Repeat, word for word and with nothing added, each line from the one containing "This screenshot has width=1024, height=538." to the final line of the data, keeping both ends. Pictures are not part of the copy.

** Records for processing **
☆ ☆ ☆
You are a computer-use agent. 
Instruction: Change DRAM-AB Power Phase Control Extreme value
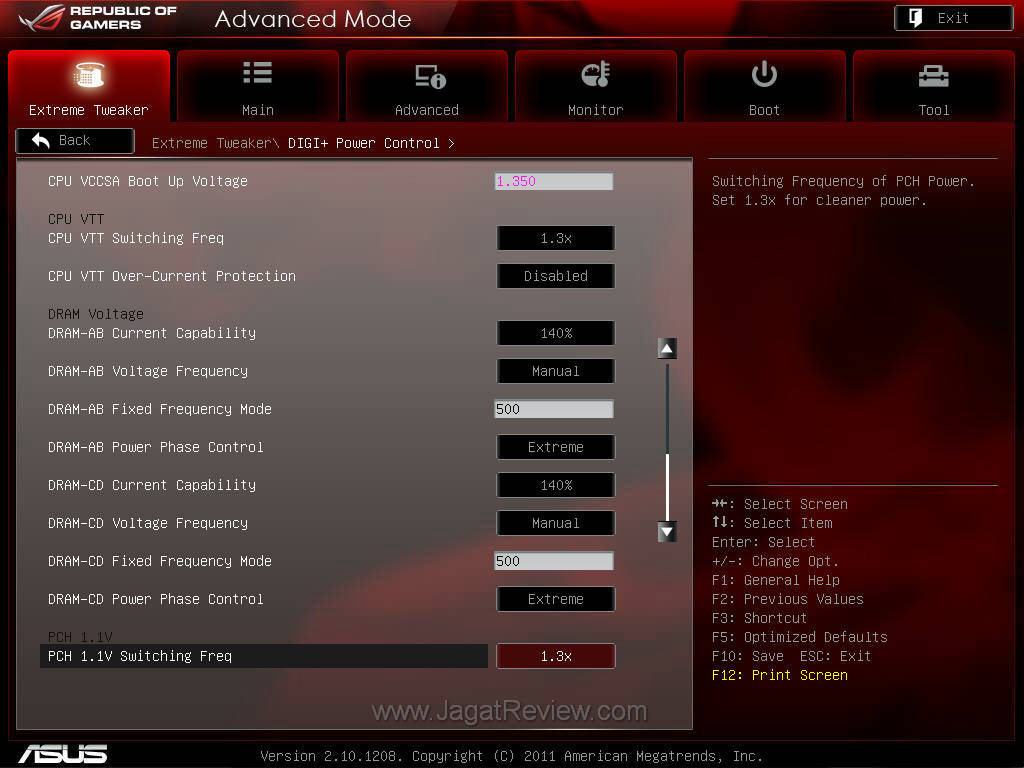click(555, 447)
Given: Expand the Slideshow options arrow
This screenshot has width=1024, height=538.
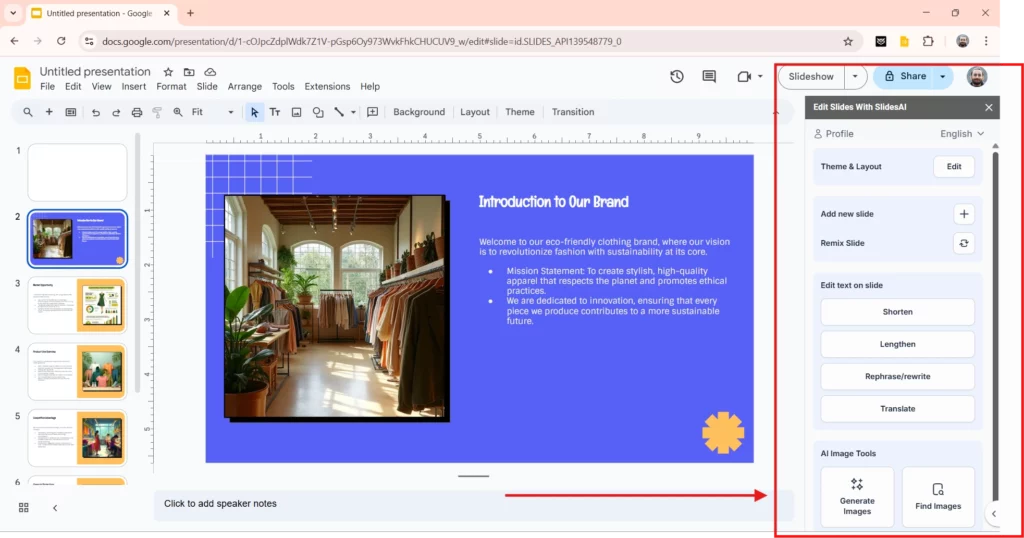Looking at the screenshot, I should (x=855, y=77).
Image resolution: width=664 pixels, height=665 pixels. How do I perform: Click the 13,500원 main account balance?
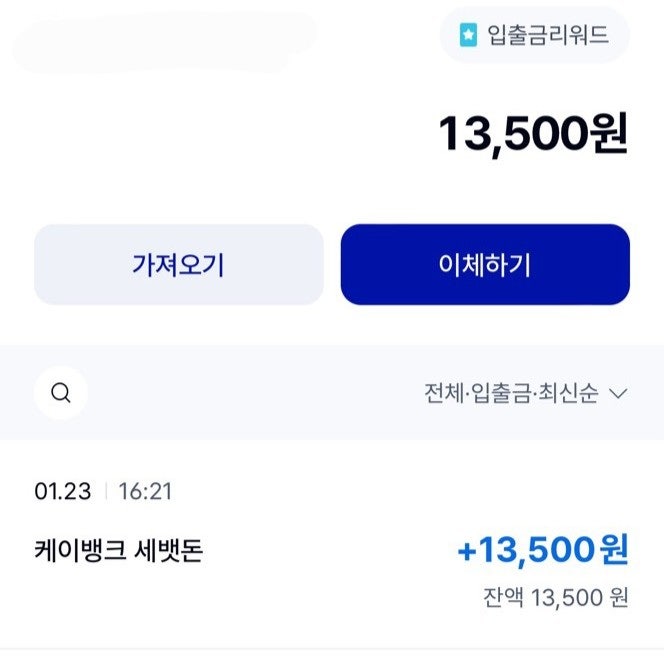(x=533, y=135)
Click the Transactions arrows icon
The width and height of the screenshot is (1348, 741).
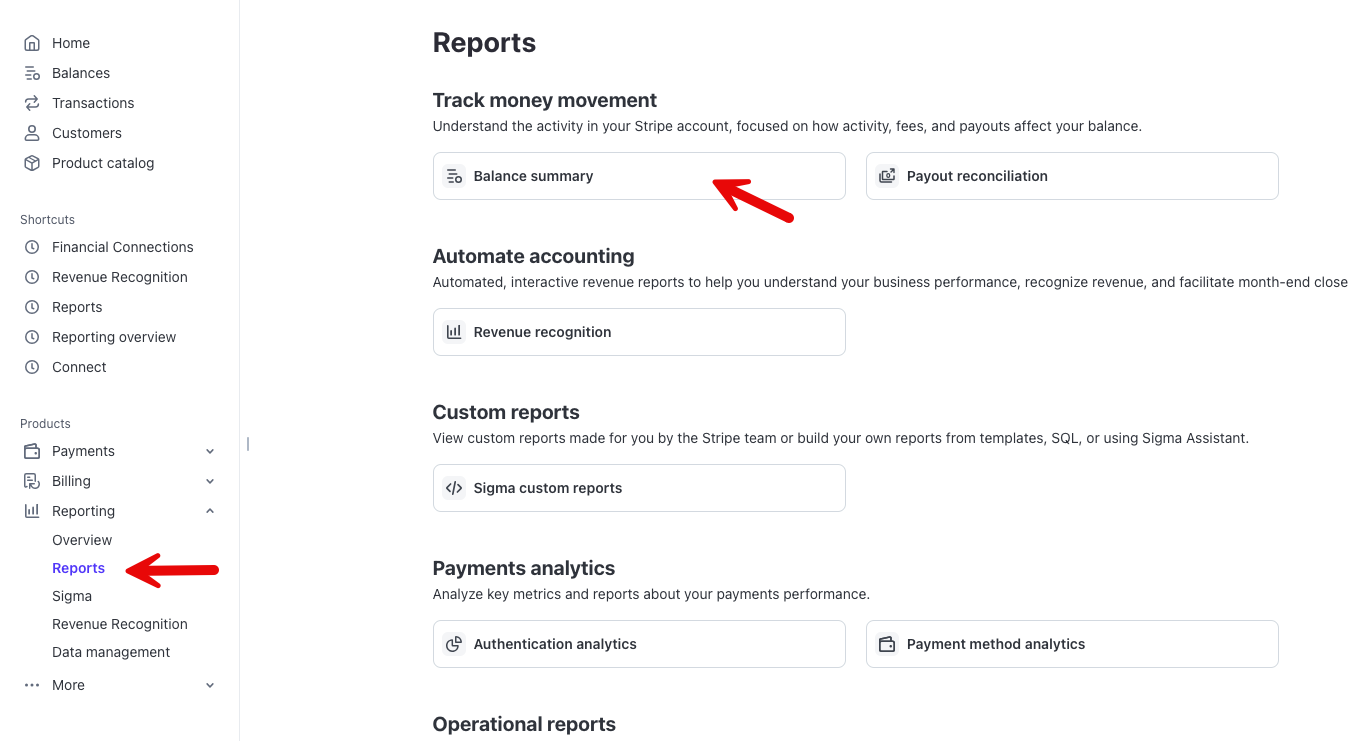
☆ ☆ ☆
** Answer space **
This screenshot has width=1024, height=538.
Looking at the screenshot, I should (x=855, y=77).
Image resolution: width=664 pixels, height=665 pixels. How do I perform: Click the 13,500원 main account balance?
(x=533, y=135)
Click the Transactions arrows icon
The width and height of the screenshot is (1348, 741).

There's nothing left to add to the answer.